It's that last clause that is the most problematic: when we come to the end of reason, logic, morality, and evidence, we are not faced with a chasm, which we must then take a leap of faith across. That would be bad enough--if you wanted to put me off the idea of something forever, you would have merely to describe it to me in much those same terms. But those terms are incorrect, and the real difficulty is infinitely worse: at reason's end, there is not a chasm, which must be leaped, but a multitude of chasms, which any would-be leaper must choose between.Kierkegaard’s greatest illustration of this is his retelling of the story of Abraham and Isaac in Fear and Trembling (1843). Abraham is often held up as a paradigm of faith because he trusted God so much he was prepared to sacrifice his only son on his command. Kierkegaard makes us realise that Abraham acted on faith not because he obeyed a difficult order but because lifting the knife over his son defied all morality and reason. No reasonable man would have done what Abraham did. If this was a test, then surely the way to pass was to show God that you would not commit murder on command, even if that risked inviting divine wrath. If you heard God’s voice commanding you to kill, surely it would be more rational to conclude you were insane or tricked by demons than it would to follow the order. So when Abraham took his leap of faith, he took leave of reason and morality.How insipid the modern version of faith appears in comparison. Religious apologists today might mumble about the power of faith and the limits of reason, yet they are the first to protest when it is suggested that faith and reason might be in tension. Far from seeing religious faith as a special, bold kind of trust, religious apologists are now more likely to see atheism as requiring as much faith as religion. Kierkegaard saw clearly that that faith is not a kind of epistemic Polyfilla that closes the small cracks left by reason, but a mad leap across a chasm devoid of all reason.
A leap of faith, you say, beyond reason and evidence? Very well, I shall die heroic in battle and be escorted across the rainbow bridge by a beautiful blonde war-maiden, there to feast in the company of Wotan and his heroes until the clarion call of the Gjallarhorn summons us forth to perish in fire and glory at Ragnarok.
Oh ... you meant a leap of faith beyond reason and evidence towards your god as opposed to all the others that ever were. Ah. Well then. But why, exactly, should I leap across this chasm as opposed to that? Be sure not to use reason, logic, or evidence in your answer, because once you've allowed those into the equation, the only possible conclusion is not to leap.
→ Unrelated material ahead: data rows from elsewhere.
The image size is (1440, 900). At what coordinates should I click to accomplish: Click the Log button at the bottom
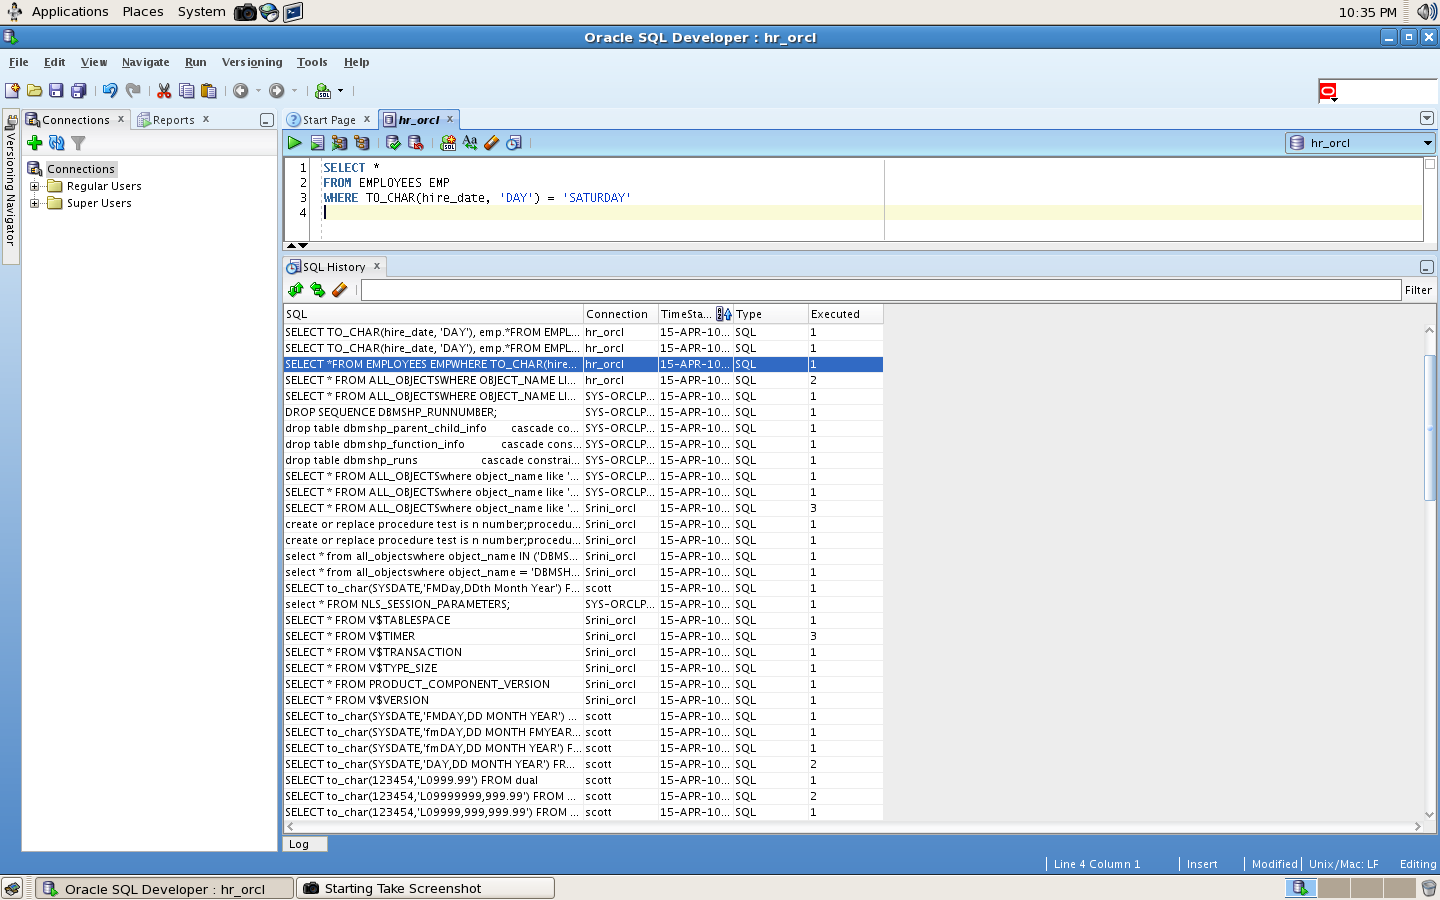point(303,844)
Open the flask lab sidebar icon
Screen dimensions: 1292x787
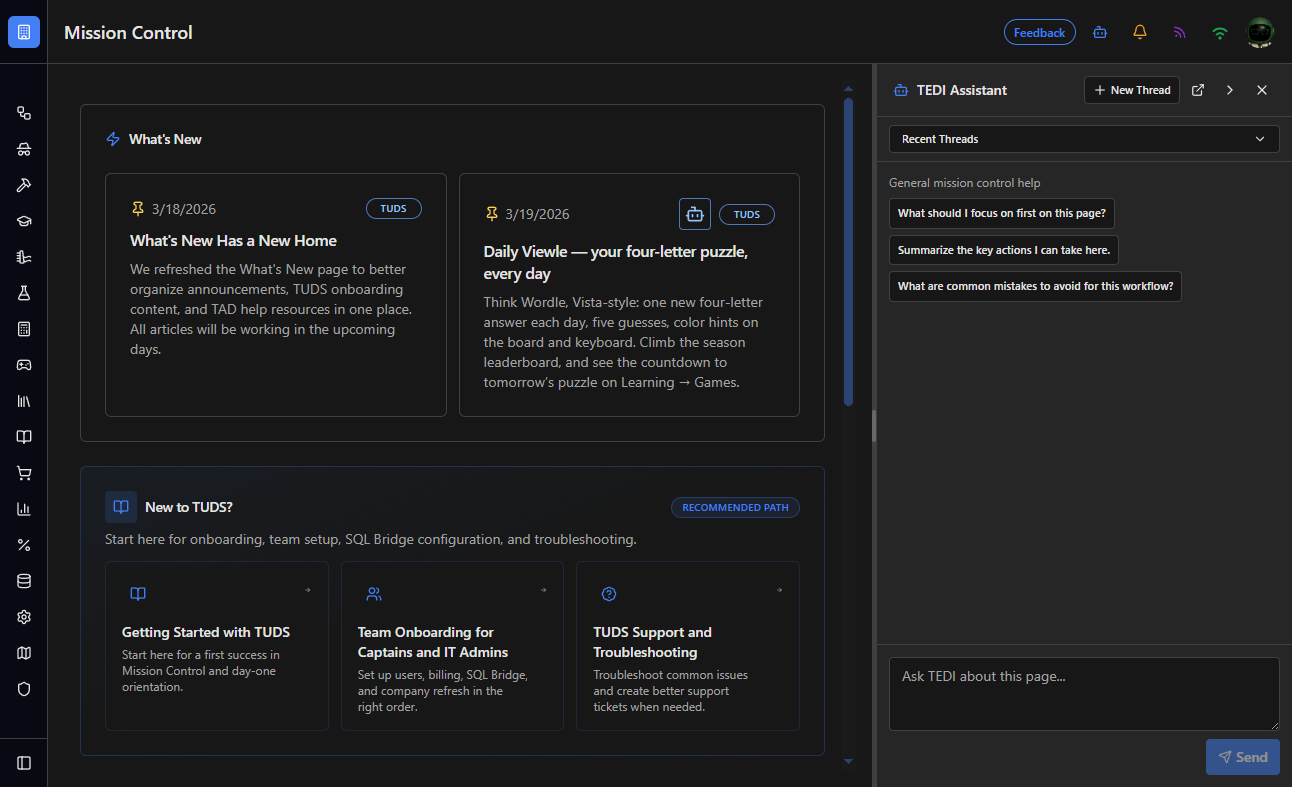click(24, 293)

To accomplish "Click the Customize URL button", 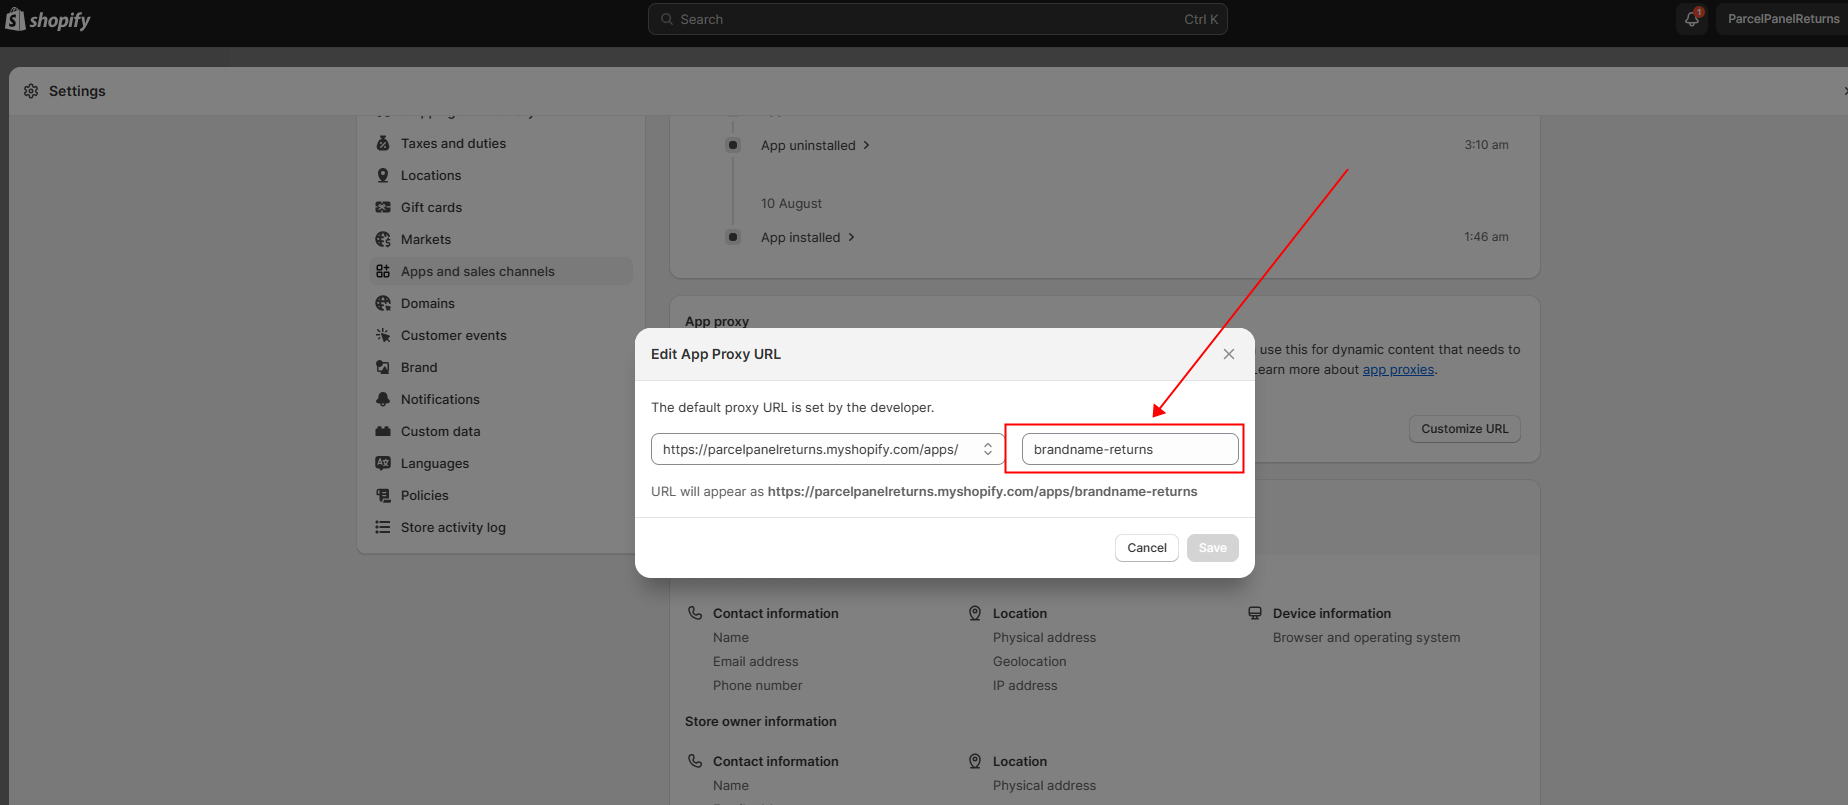I will (1464, 429).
This is a very grave problem, and one with very real consequences: suppose Abraham was right to defy all morality and reason and ready a knife to plunge into Isaac, to be stopped only by an angel's timely intervention. On what grounds, then, were the 9/11 hijackers wrong to defy all morality and reason and ready a plane to plunge into a building? If there ever was a mad leap over a chasm devoid of all reason, then surely that was it! And yet we rightly abhor them--as we should abhor Abraham as well. The willingness to ignore morality and reason and kill for the voices in your head--that you distinguish from all other such voices, and furthermore trust, on unspecified grounds--is the mark of the psychopath, not the saint.
In the end, the leap of faith isn't so much an argument for faith as it is the admission that there aren't any good arguments for faith, and that we should do it anyway. But, having dispensed with arguments, we find that without them we are powerless to determine what exactly the 'it' should be.